**EXTRAIT CITÉ:**
+++

Ecrit le 2 mai 2009
Manu Halet dans la fièvre mexicaine
Manu Halet, jeune Moisdonnais étudiant à l’université de Puebla, au Mexique, livre ici ses impressions sur la « grippe porcine » encore appelée « grippe mexicaine » ou « grippe A » mais qui, pour d’autres, est une forme de peste !
La psychose
Il écrit :
Le texte qui va suivre n’est pas le testament d’un Francais enfermé dans un monde apocalyptique. d’ailleurs, je n’aurais pas grand chose à léguer à part peut-être mes BD. J’ai cependant moi-aussi entendu parler du thème préoccupant qu’est cette grippe porcine aviaire aphteuse et bubonique. Je crois qu’on dit maintenant « grippe mexicaine » en Europe. Les lobbies de la côte de porc doivent avoir bien peur, pour être aussi rapides à changer les termes.
Curieusement, on ne parle pas de « grippe Mexicaine » ici (Quel déshonneur !), mais l’info a tout de même été diffusée. Même un peu trop à mon goût. Puebla cède à la psychose. Les ombres se font furtives. Les masques qui te font suer des lèvres et du bas du nez sous ces 35° se multiplient. c’est aussi le début de la crise du taco, car les gens ont peur de la viande. La capitale, Mexico, d’après mes sources car je ne vais plus m’y aventurer, est une ville morte. Rien d’ouvert. Ni cinémas, ni bars et autres discothèques, les matchs de foot se déroulent à huis-clos, les autorités suggérent de rester cloîtré chez soi... Ca doit être particulier, ce sentiment de solitude, dans « La ville qui ne dort jamais » .

+++

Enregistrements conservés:
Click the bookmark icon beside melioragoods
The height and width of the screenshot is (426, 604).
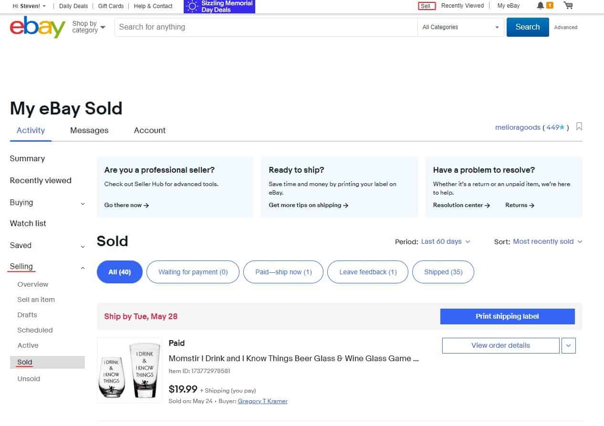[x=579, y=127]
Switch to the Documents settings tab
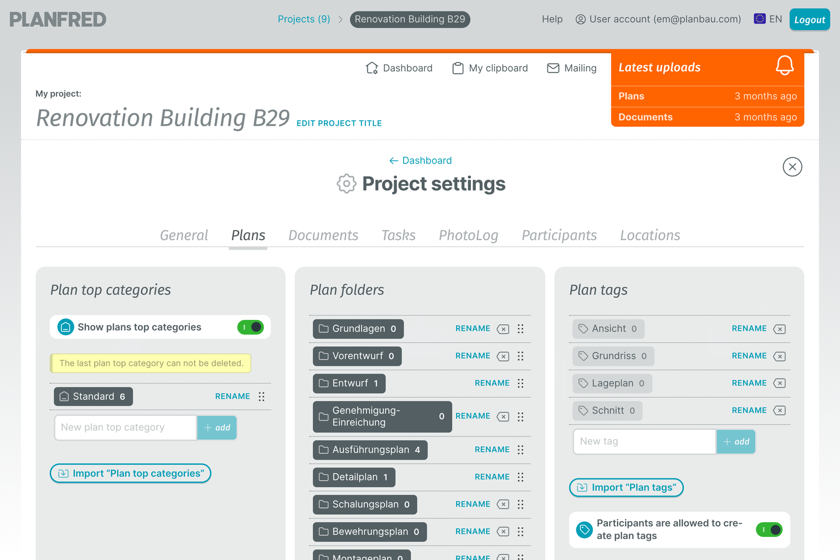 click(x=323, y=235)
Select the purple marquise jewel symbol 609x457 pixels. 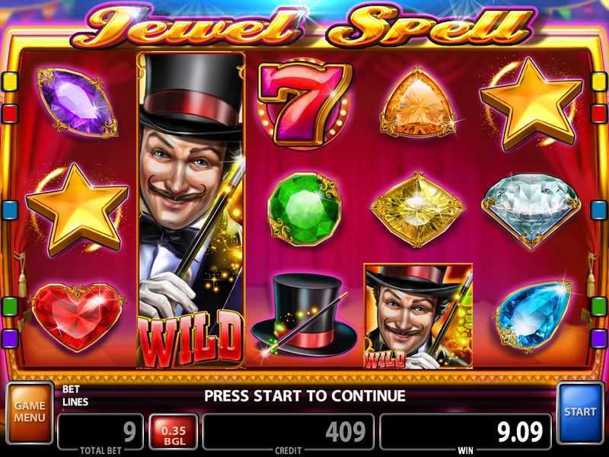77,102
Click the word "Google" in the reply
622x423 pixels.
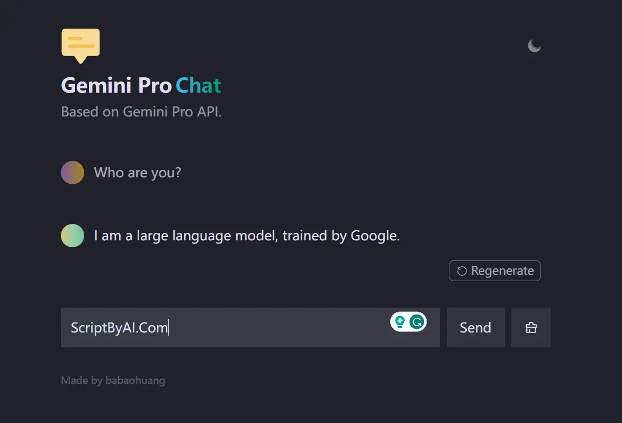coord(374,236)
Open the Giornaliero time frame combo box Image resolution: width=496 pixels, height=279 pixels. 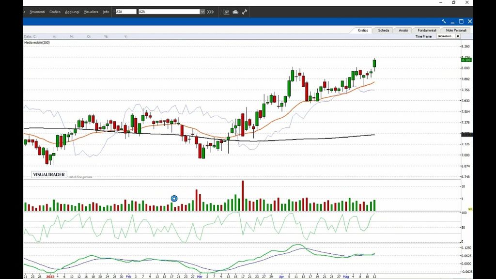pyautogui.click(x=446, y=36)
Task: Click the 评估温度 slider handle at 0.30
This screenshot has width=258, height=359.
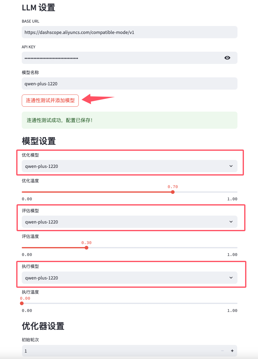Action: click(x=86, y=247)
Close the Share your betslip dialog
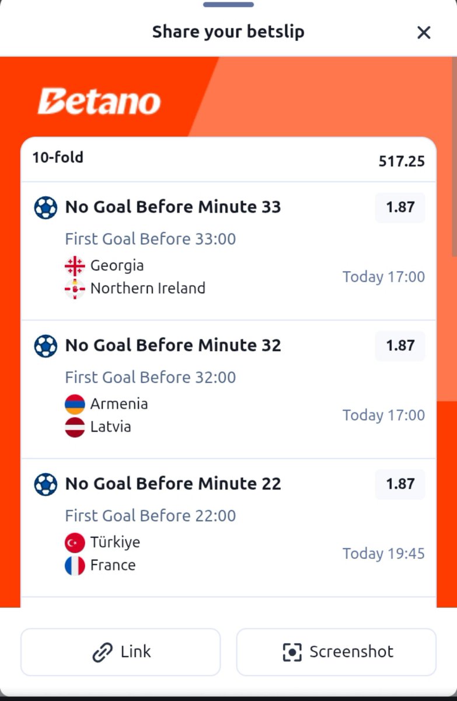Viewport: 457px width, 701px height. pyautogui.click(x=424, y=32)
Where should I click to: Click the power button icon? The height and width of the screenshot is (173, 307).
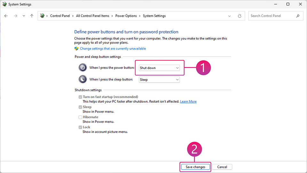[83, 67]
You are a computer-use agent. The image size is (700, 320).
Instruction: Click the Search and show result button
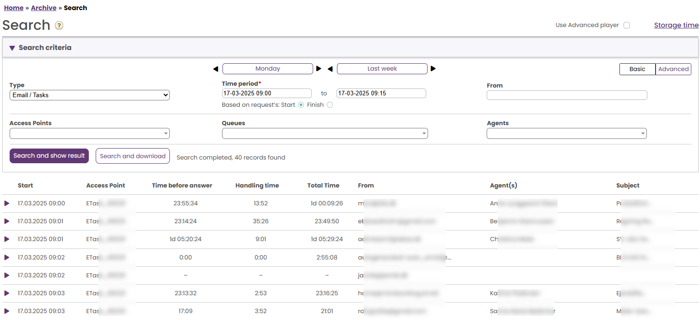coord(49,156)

+++

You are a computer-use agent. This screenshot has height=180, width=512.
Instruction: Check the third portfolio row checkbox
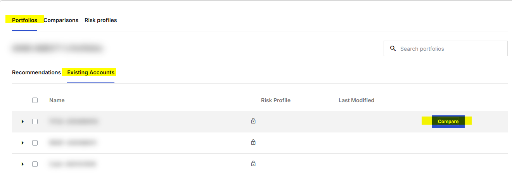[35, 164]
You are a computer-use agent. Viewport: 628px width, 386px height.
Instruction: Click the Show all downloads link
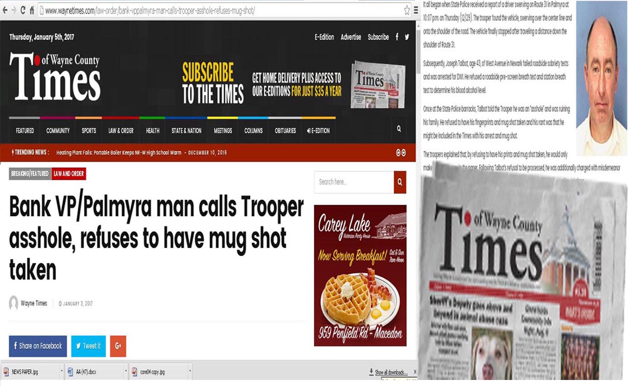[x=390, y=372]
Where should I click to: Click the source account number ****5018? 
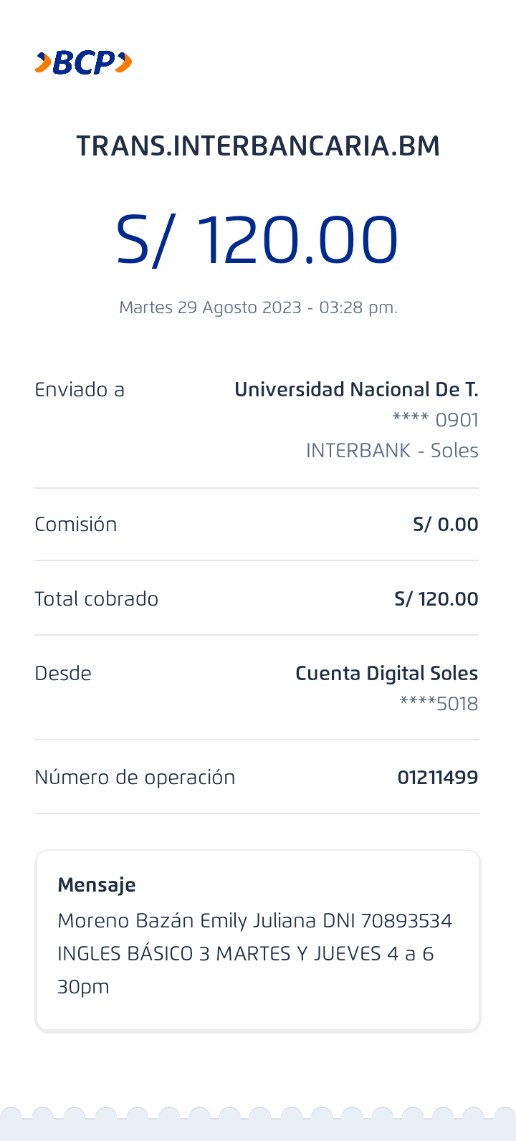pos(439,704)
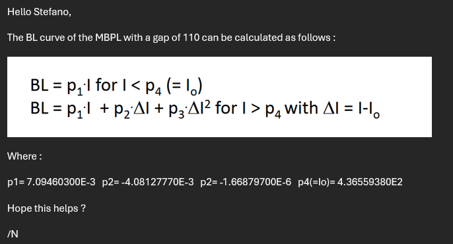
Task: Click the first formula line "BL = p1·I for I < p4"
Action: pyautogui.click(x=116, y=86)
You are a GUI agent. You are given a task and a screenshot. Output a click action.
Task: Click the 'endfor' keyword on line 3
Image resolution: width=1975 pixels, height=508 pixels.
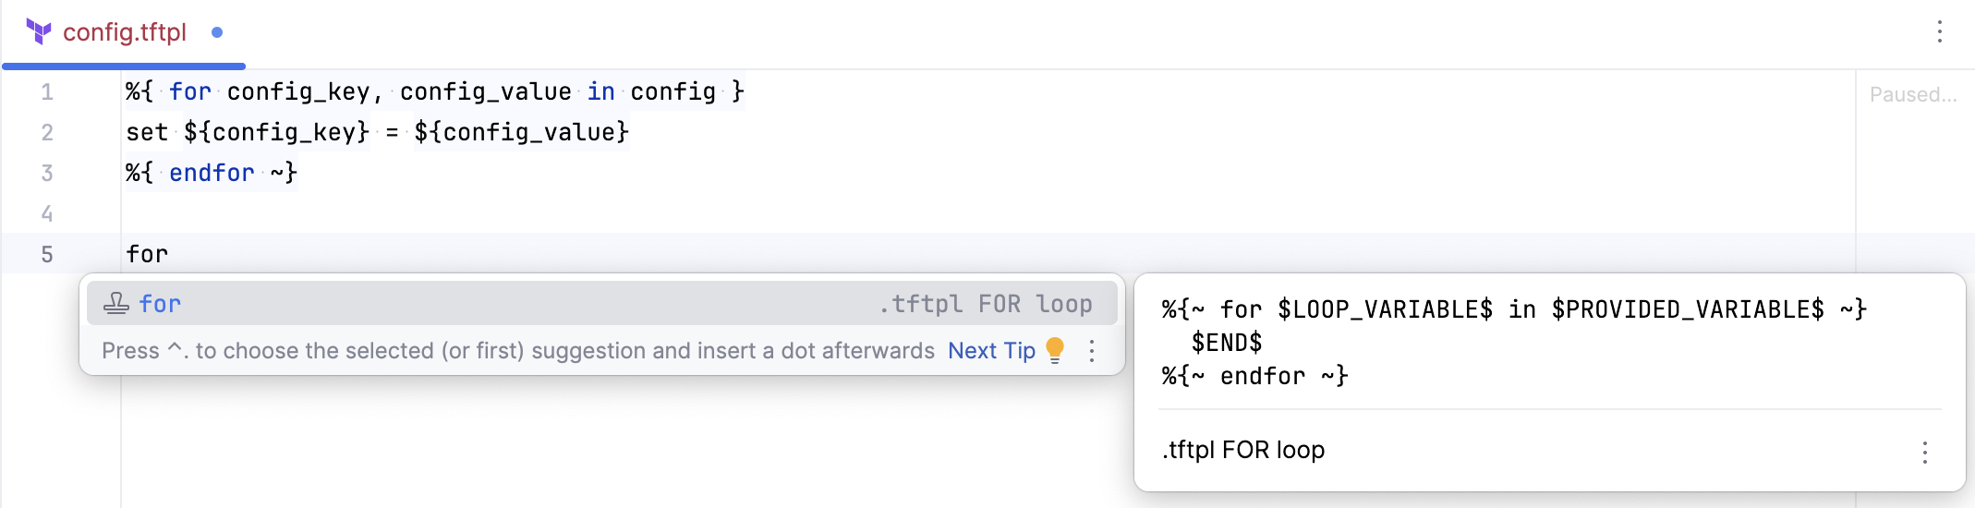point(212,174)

+++

**À FAIRE:** Prolongez le récit de Manu Halet sur la grippe au Mexique, à la suite de sa dernière phrase. Vous n'avez pas besoin des enregistrements.

**RÉSULTAT OBTENU:**
Je ne sais trop que penser. J’ai depuis quelques temps tendance à minimiser les envolées lyriques et alarmantes inhérentes aux médias mondiaux. Peuple de plus en plus aseptisé, toujours prêt à paniquer, les humains semblent se complaire dans ce monde où le lendemain n’est jamais sûr. La mémoire collective joue également un rôle primordial. On ne peut peut être pas remonter à la Grande Peste qui, entre 1347 et 1351, emporta la moitié de la population Européenne, soit 25 millions de personnes, autant qu’en Asie. Mais les souvenirs de la grippe espagnole qui suivit la Première guerre mondiale (entre 50 et 100 millions de morts), celui de la grippe asiatique (1957-58, 1.5 millions de morts) ou encore la grippe de Hong Kong (1968-1969, 1 million de morts) sont bien présents.
Tout cela pour dire que, personnellement, je ne cède pas à la panique. Je ne projette pas de rentrer prématurément en France. J’attends surtout de voir le développement de la maladie, au travers des médias du coin et de la planète ainsi qu’avec mes propres yeux. Je vous invite d’ailleurs à lire cet article du Courrier International, source Le Temps, qui donne quelques bases pour mieux connaître le virus et la situation, sur ce lien :
http://www.courrierinternational.com/article/2009/04/29/savoir-gerer-les-incertitudes
Le plus embêtant dans l’histoire va vraisemblablement être lié aux différents passages de frontières. Les voyages au Mexique sont « fortement déconseillés » selon l’Europe et parfois même « interdits » , pour l’argentine et Cuba. Et mon Papa qui doit venir me voir le 6 mai. Il aurait pas pu attendre quelques semaines, Monsieur H1N1. Ca me paraît compromis, ces retrouvailles familiales. Snif.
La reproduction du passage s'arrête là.